Then the top administrator at Harris Methodist Southwest hospital, Harvey, now retired, recalls serving on the U.S. Treasury’s Fort Worth geographic center volunteer committee and marketing the new bonds as a way to beat inflation.

The bonds are different because their interest rate combines a fixed rate of return, set for the life of the bond, and a flexible rate tied to inflation. Adjusted every six months, it was designed to provide a bigger payout to investors when inflation rises.

Who would think that if inflation ever dropped to less than zero, it would reduce the bond’s earning rate to less than its fixed rate?

That happened last year, when energy prices collapsed with the economy and the consumer price index dropped below zero. The Treasury announced that the Series I bonds had fallen to zero interest for the first time since they were issued in 1998. Some bondholders don’t know that.

"That’s why I’m so angry," Harvey tells The Watchdog. "This is a deceptive trade practice. In fact, if a bank marketed a bond the way they marketed these bonds, they would be called into question."

The government takes a different view.

Joyce Harris of the Bureau of Public Debt says the lack of inflation "sort of wipes out that fixed rate." She explains that the lack of inflation pulled down both rates on the bonds to zero.

She denies any government deception.

"It’s quite transparent," she says. "It’s just a matter of understanding what you’re buying in any investment.  . . .  I can honestly tell you we’re not trying to be deceptive. We’re trying to be transparent in all of our Treasury securities."

She adds: "No one was expecting what happened to our economy last year. So every part of the economy has had to deal with that and regroup."

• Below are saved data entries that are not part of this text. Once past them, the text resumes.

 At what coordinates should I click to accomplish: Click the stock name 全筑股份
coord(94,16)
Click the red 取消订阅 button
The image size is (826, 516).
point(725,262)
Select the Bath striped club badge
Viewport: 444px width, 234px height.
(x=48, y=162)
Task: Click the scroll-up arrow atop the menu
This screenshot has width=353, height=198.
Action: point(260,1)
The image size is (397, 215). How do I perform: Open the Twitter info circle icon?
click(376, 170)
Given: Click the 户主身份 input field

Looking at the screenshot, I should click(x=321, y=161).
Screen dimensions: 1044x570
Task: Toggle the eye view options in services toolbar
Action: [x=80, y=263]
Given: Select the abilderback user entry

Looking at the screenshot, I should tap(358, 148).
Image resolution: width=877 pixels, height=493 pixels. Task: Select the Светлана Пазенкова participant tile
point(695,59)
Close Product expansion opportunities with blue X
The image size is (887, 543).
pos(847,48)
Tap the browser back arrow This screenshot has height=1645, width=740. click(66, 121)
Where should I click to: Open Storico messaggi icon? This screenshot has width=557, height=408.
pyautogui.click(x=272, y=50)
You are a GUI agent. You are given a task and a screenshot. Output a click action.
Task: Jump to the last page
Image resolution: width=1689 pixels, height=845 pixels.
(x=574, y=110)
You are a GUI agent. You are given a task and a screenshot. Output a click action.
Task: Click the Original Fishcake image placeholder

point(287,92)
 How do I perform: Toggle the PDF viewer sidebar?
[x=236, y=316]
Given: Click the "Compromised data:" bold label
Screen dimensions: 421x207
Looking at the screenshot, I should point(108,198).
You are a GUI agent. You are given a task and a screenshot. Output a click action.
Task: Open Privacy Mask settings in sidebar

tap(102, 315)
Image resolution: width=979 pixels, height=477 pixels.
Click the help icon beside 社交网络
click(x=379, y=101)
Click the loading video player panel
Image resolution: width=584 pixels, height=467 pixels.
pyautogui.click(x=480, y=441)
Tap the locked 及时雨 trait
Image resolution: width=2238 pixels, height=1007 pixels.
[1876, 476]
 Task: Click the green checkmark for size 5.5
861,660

Until last year, the bonds paid interest, providing a return of 5.64 percent.

The language on the government’s Web site — www.treasurydirect.gov — might be misleading to some.

A fixed rate of return "remains the same throughout the life of the Savings Bond," it says.

Unless deflation wipes it out.

The site also promises that Series I bonds "are a low-risk, liquid savings product. While you own them, they earn interest and provide protection from inflation."

Except when they don’t earn interest.

Harvey says he finds it particularly disheartening because small investors "who are wary of big financial institutions with their 'small print’ have always been able to trust savings bonds."

He adds: "I think people turn to the federal government thinking this is a safe place to put their money and get a return. Lo and behold, they’re not, and I think people need to know about it."